*WORK INSTRUCTIONS*:
In the records below, find the line containing "Task: Expand the" and print it and every line after it exactly, through the end. Skip pictures.

*MATERIAL SHOWN*:

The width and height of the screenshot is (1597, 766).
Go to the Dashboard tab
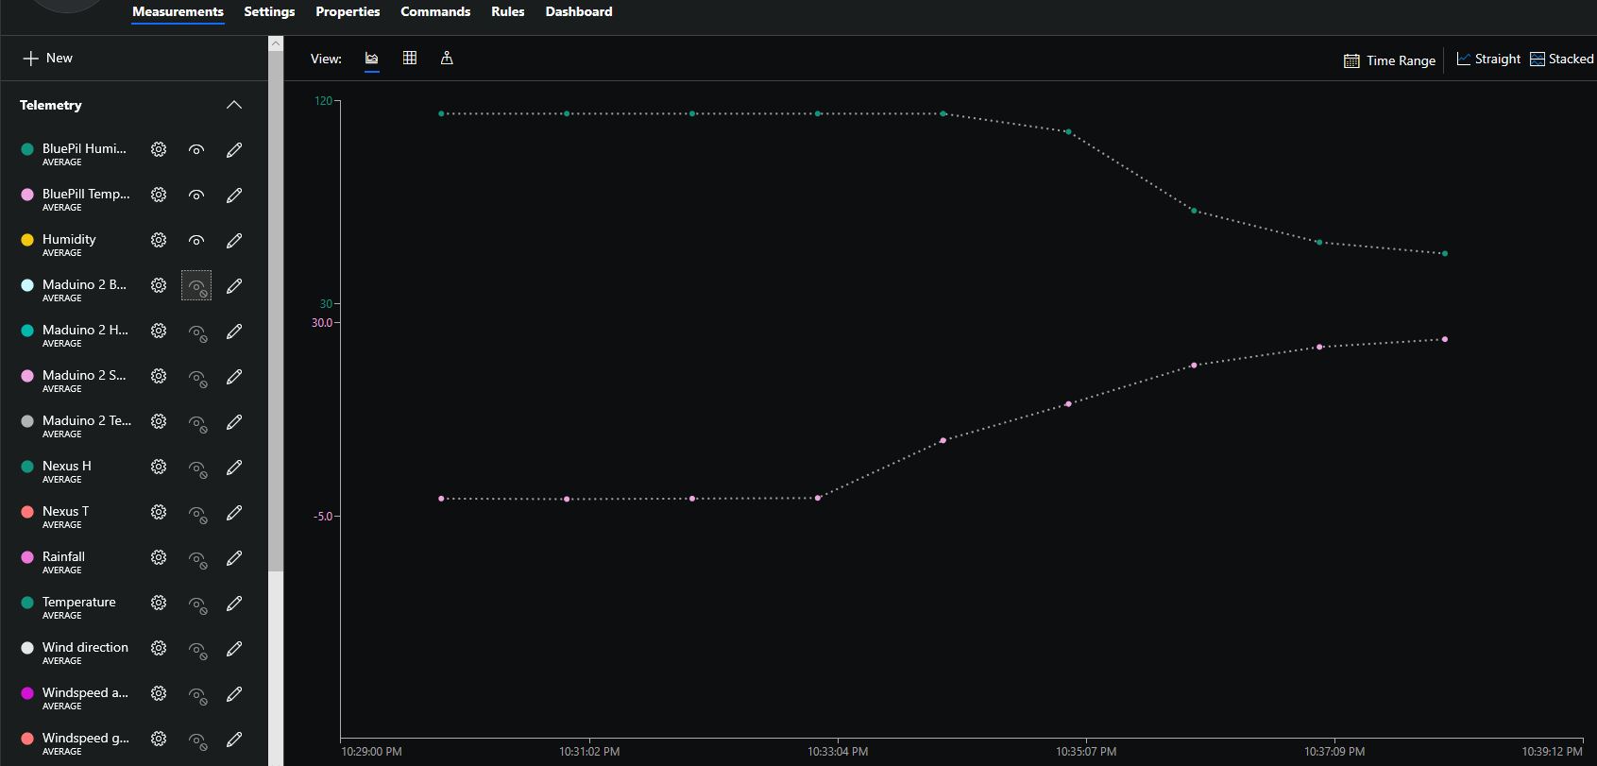[x=578, y=11]
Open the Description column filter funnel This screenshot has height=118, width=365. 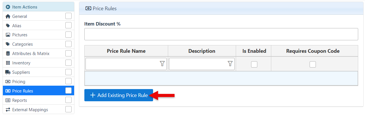pos(230,64)
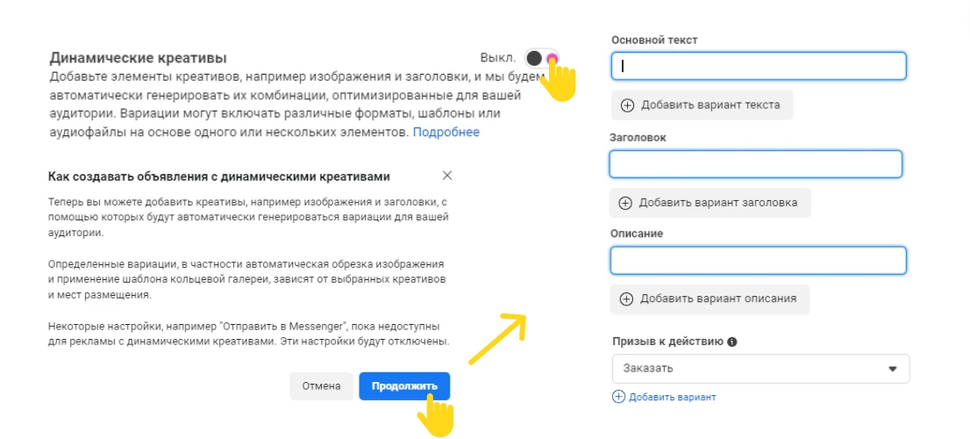Click plus icon next to Добавить вариант

[618, 397]
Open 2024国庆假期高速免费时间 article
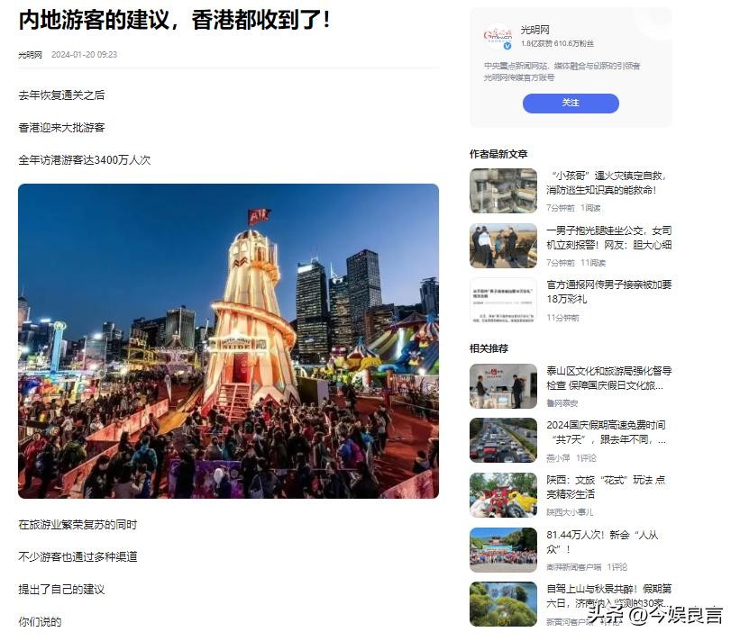 607,432

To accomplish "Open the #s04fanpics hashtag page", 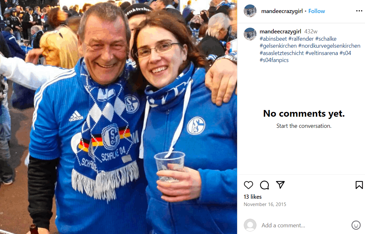I will coord(274,60).
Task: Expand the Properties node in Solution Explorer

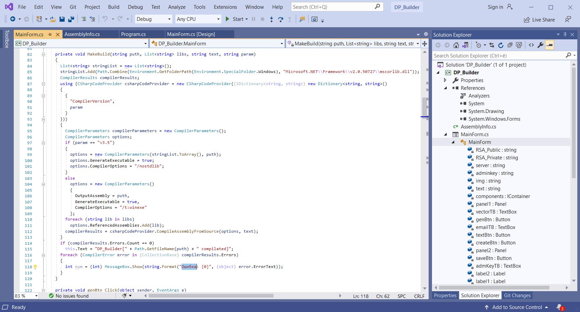Action: (x=445, y=80)
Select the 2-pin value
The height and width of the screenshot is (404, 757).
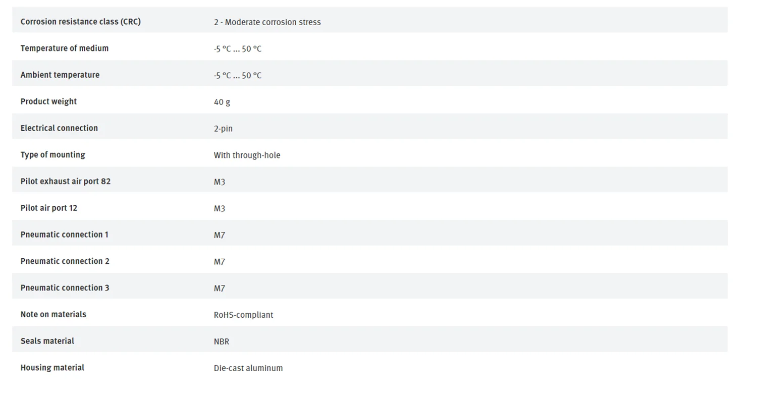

*RESPONSE BELOW*:
Task: Expand the Properties node in Solution Explorer

Action: (x=445, y=80)
Select the 2-pin value
The height and width of the screenshot is (404, 757).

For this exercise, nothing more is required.